Unless you're willing to assign someone in the office to be The Enforcer about passwords and do periodic desk sweeps to make sure the password isn't being written down, don't bother implementing an encryption program in your office.
Deciding that outgoing e-mail should be encrypted will mean working closely with all clients and other recipients. You will need to agree on the same program. This means either that the client has to buy the same program that you're using, or you have to buy an extra copy or license and give it to the client. You must also arrange for exchange of the keys. Without the keys, you cannot read what you receive, and your client will not be able to read your electronic messages either.
Some clients take to encryption like ducks to water and find it exciting. Others are intimidated into paranoia at the mere suggestion of it. Either way, you should have a frank discussion with your clients about the need for encryption; they will have the same costs and problems that you will, so you should be certain that encrypted communications are appropriate and necessary, not just the latest cool toy. After all, you may become their help desk for all encryption-related questions.
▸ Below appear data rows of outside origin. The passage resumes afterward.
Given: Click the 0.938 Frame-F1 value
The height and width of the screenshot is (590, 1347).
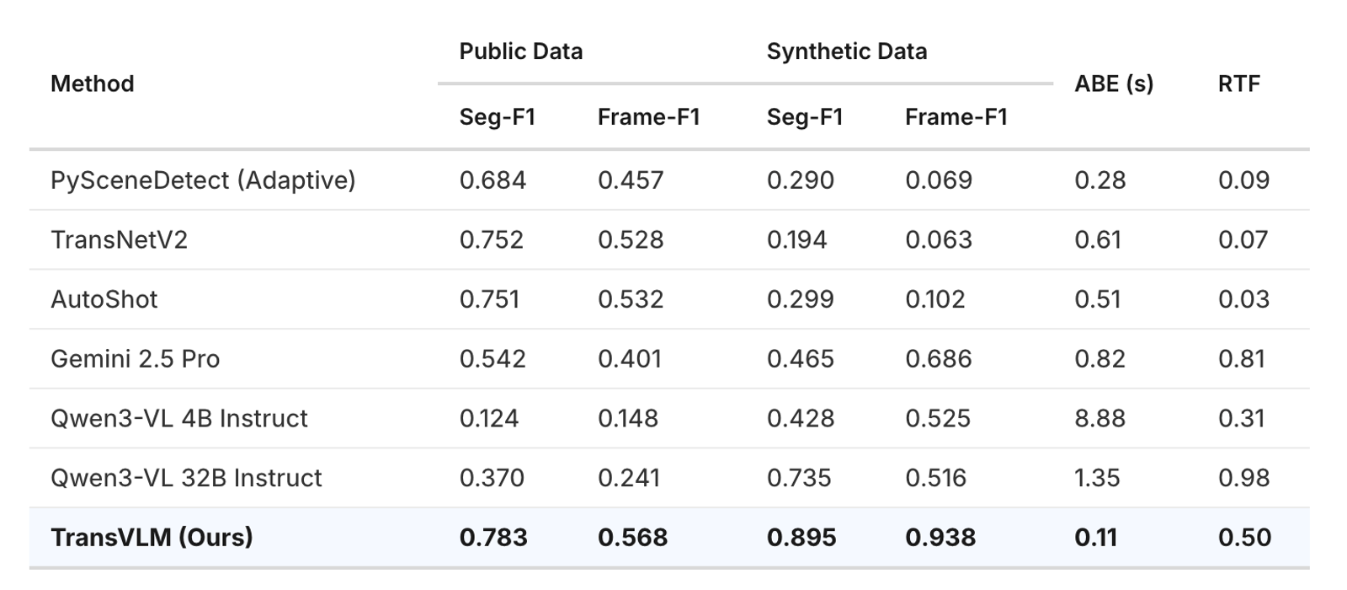Looking at the screenshot, I should (x=940, y=538).
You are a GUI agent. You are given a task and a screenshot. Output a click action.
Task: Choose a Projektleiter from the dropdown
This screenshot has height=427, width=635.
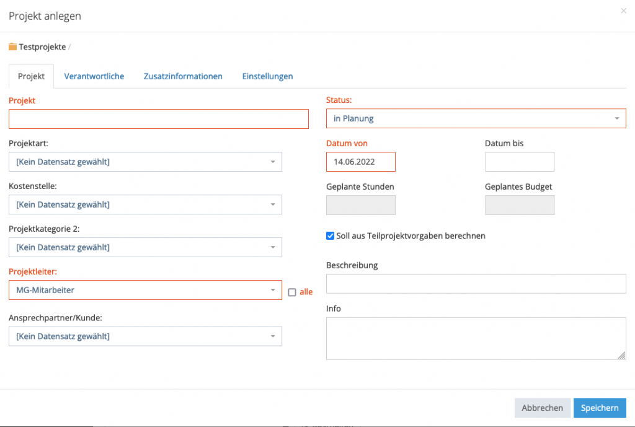[145, 290]
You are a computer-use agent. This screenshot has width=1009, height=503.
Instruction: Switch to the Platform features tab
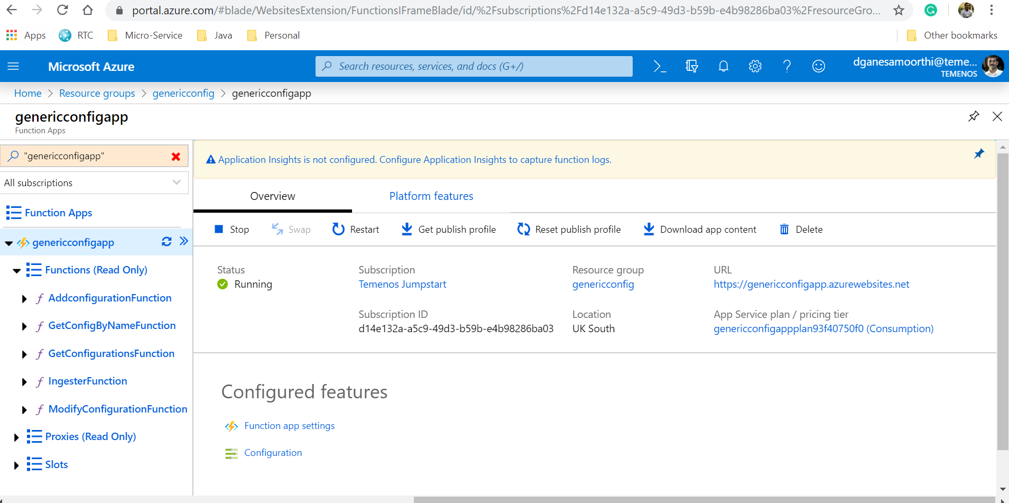pos(431,196)
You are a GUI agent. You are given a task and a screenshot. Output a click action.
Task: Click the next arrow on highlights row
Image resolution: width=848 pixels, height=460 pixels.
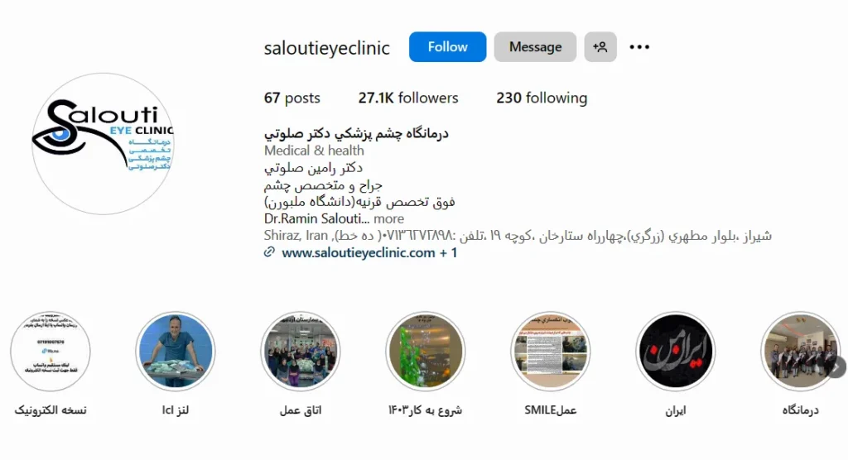(836, 367)
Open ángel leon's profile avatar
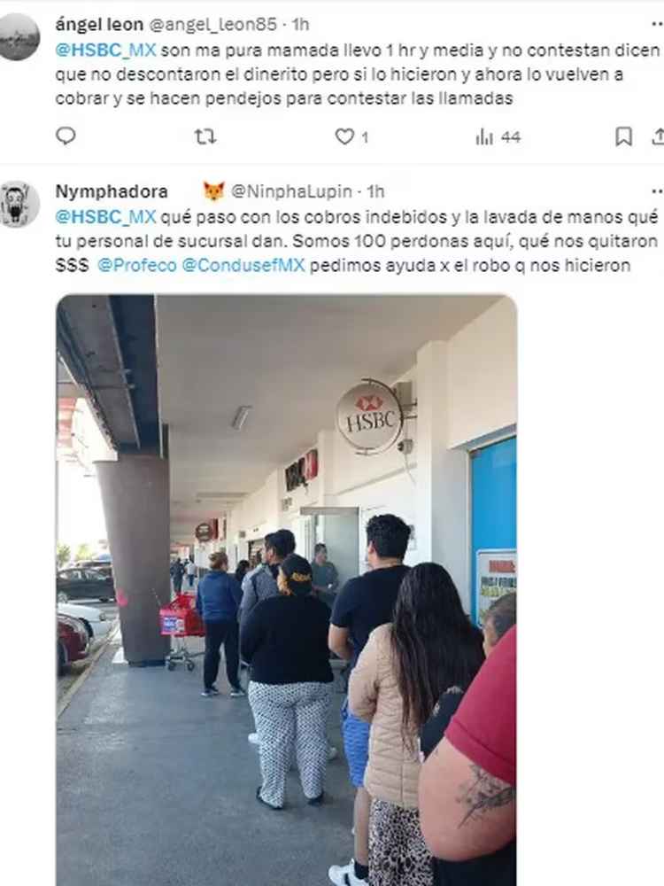This screenshot has width=664, height=886. pos(19,36)
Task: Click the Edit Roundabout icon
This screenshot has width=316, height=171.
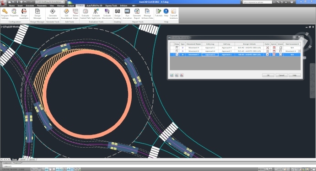Action: click(x=66, y=14)
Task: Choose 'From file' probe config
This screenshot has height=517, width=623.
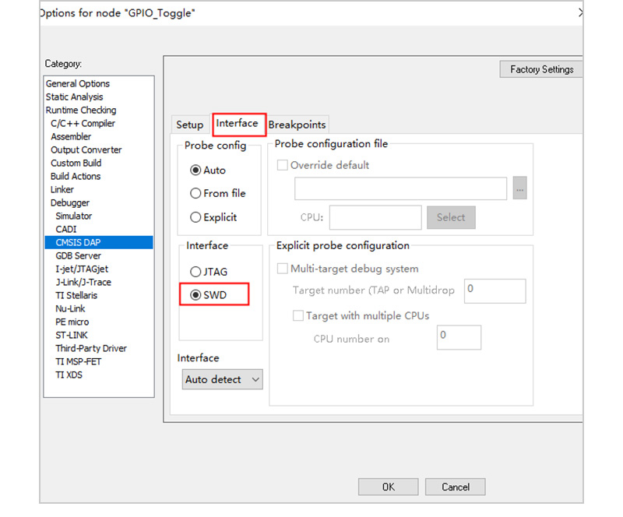Action: (x=195, y=193)
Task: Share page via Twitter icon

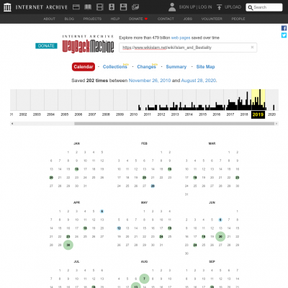Action: [x=284, y=35]
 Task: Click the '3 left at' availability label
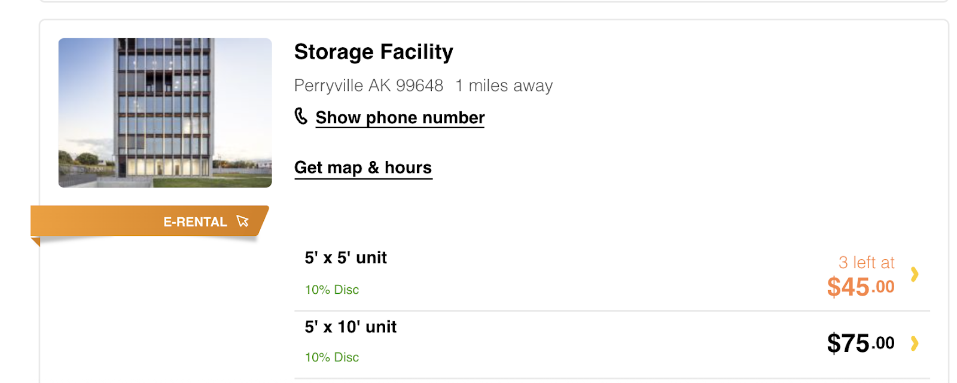(x=866, y=263)
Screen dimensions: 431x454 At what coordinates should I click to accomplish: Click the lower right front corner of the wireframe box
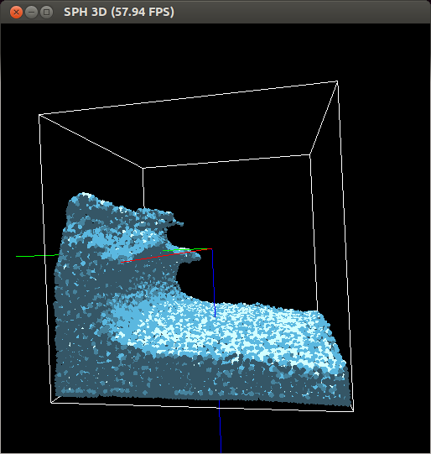354,411
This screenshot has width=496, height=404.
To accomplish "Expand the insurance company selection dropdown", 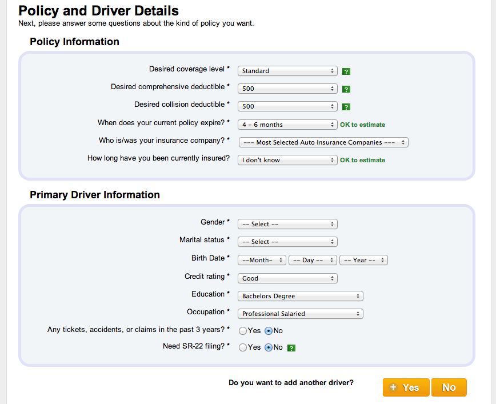I will tap(323, 142).
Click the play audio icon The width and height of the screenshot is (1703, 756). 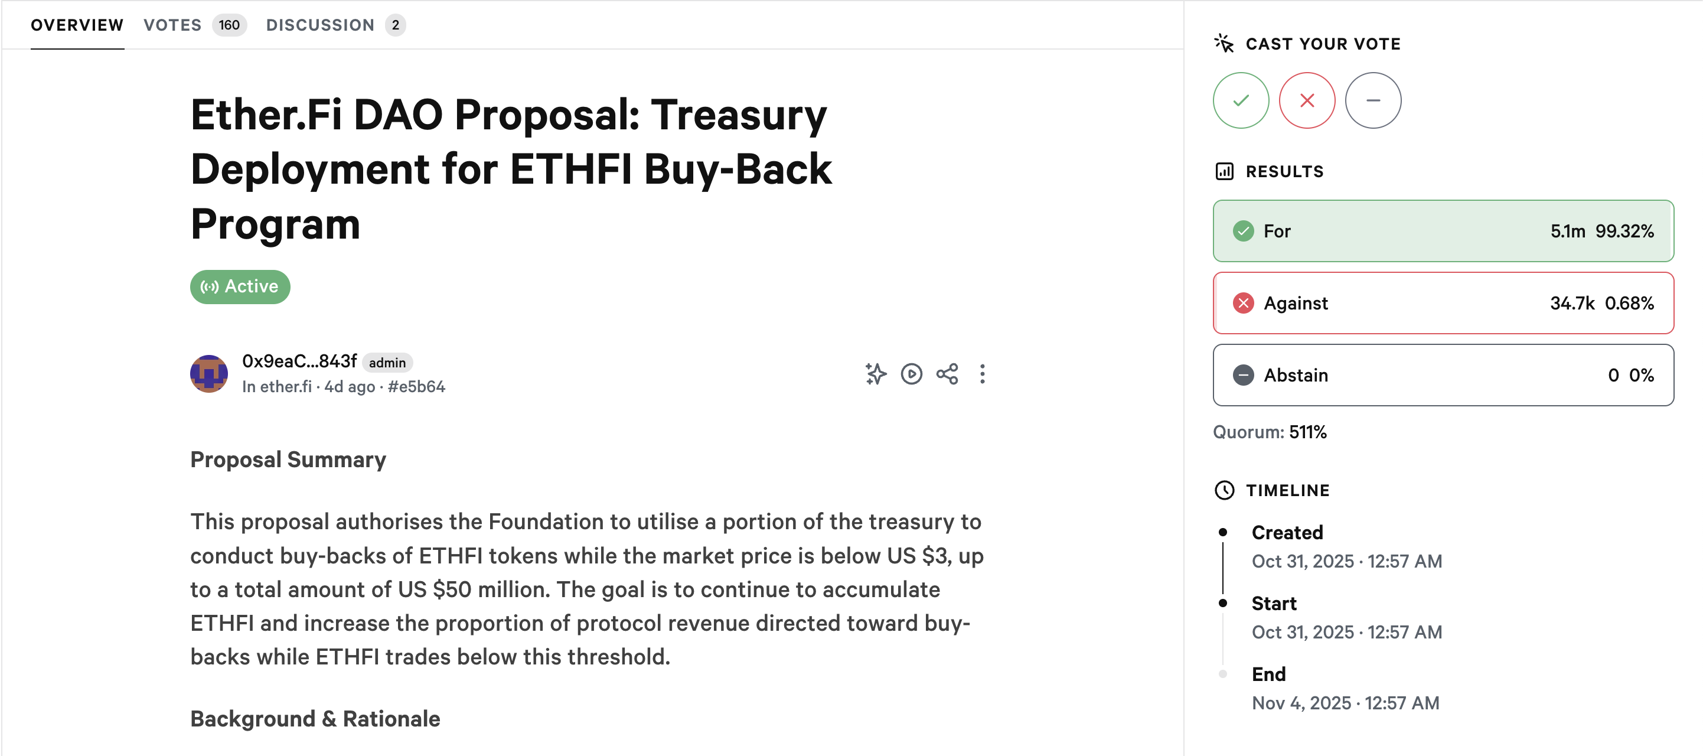click(911, 374)
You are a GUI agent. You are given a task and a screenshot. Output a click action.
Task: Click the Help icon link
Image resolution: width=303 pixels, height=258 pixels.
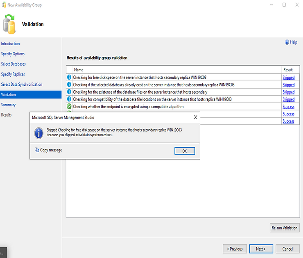pos(287,42)
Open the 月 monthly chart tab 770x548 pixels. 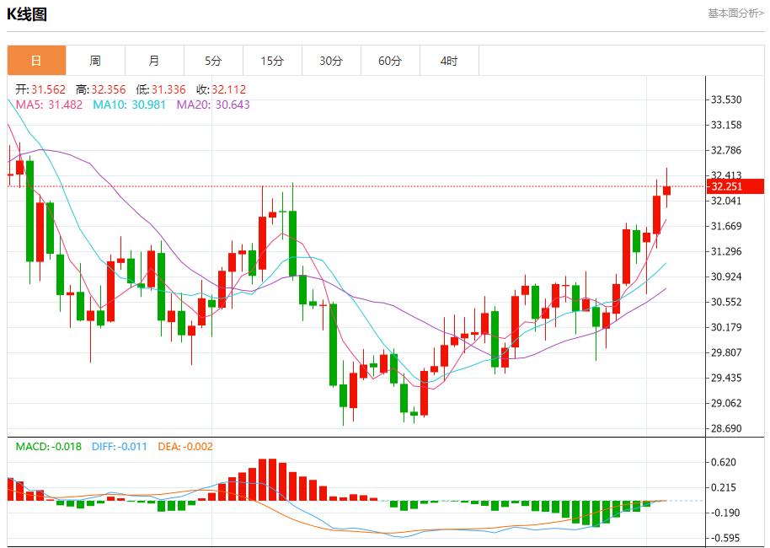pos(154,61)
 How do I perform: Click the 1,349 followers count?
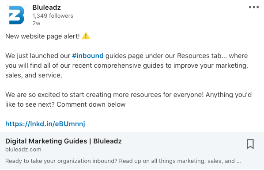53,15
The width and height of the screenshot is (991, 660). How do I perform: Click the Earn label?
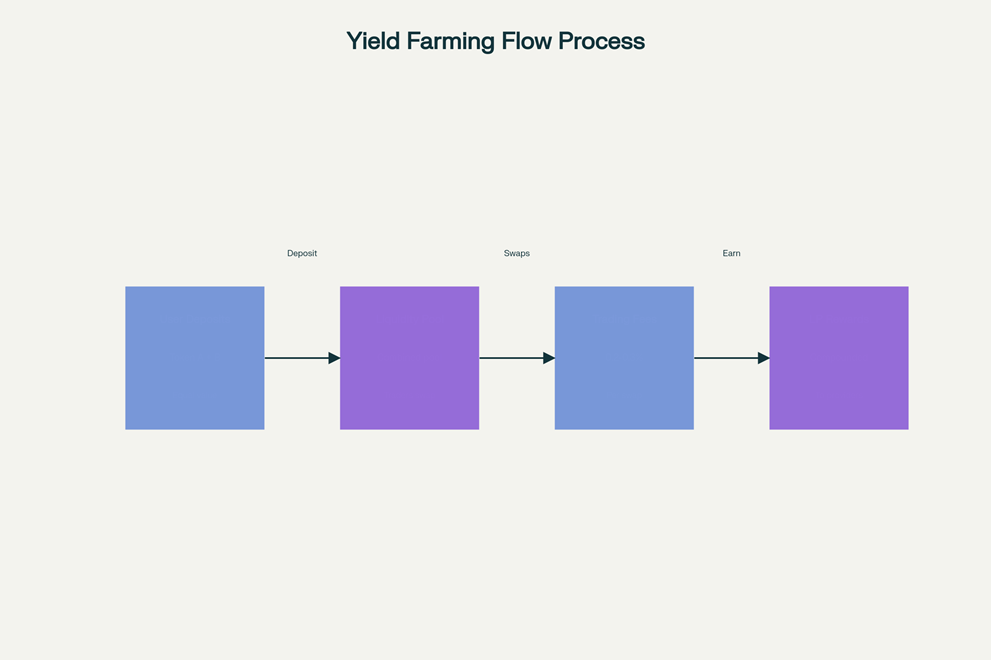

If you believe you really need encryption, you should get a couple of books written by Bruce Schneier, who actually makes his living as a cryptographer. Applied Cryptography (2d ed.) is an exhaustive discussion about implementing cryptography. Written for the non-math majors among us, it accessibly describes how cryptographic protocols work and explains most of the commonly accepted encryption algorithms. Its only drawback is that it was last updated in 1996.
An entirely nontechnical but profoundly insightful look into cryptography is Schneier's Secrets and Lies (2000), which is a lengthy meditation on the essence of security. Applied Cryptography tells you how to encrypt data; Secrets and Lies reveals the human factors that can cause encryption to fail.
WHAT TO AVOID
Unless you're prepared to become a mathematician, you're not going to be able-or want-to evaluate the technical features of encryption programs. What you can do, however, is become aware of danger signs in a program that indicate it is not secure.
Modern encryption technology of any merit has no secrets, which sounds like an oxymoron: The more known the encryption procedure, the better it can hide secrets. This can be resolved by understanding that the mathematical formulas that scramble data rely on computers that perform billions of calculations per second. Only rigorous mathematical testing makes flaws apparent. Never purchase an encryption product that does not rely on known, well-established (i.e., "old") encryption protocols. Many companies claim to have discovered fabulous new encryption technologies that depend on secrecy-cryptographers scornfully refer to these as "snake oil." Make sure whatever program you buy is based on an algorithm that is in the public domain and has been rigorously tested. You can find this information in Bruce Schneier's Applied Cryptography (2d ed.) or through the alt.crypt newsgroup.
If you choose a program to encrypt one or more of your hard drives, you probably have concerns that someone may gain access to the data on your computer. If so, you also should use a disk cleaner to overwrite erased and temporary files.
Several products on the market will do this, and many of them are free. They erase deleted files by writing and rewriting data to the sectors of the disk drive containing the deleted files so recovery of the original files is impossible. Look for programs that promise to erase to Department of Defense specs. A disk defragmenter will do much of the same work and make recovery much more difficult (but not impossible).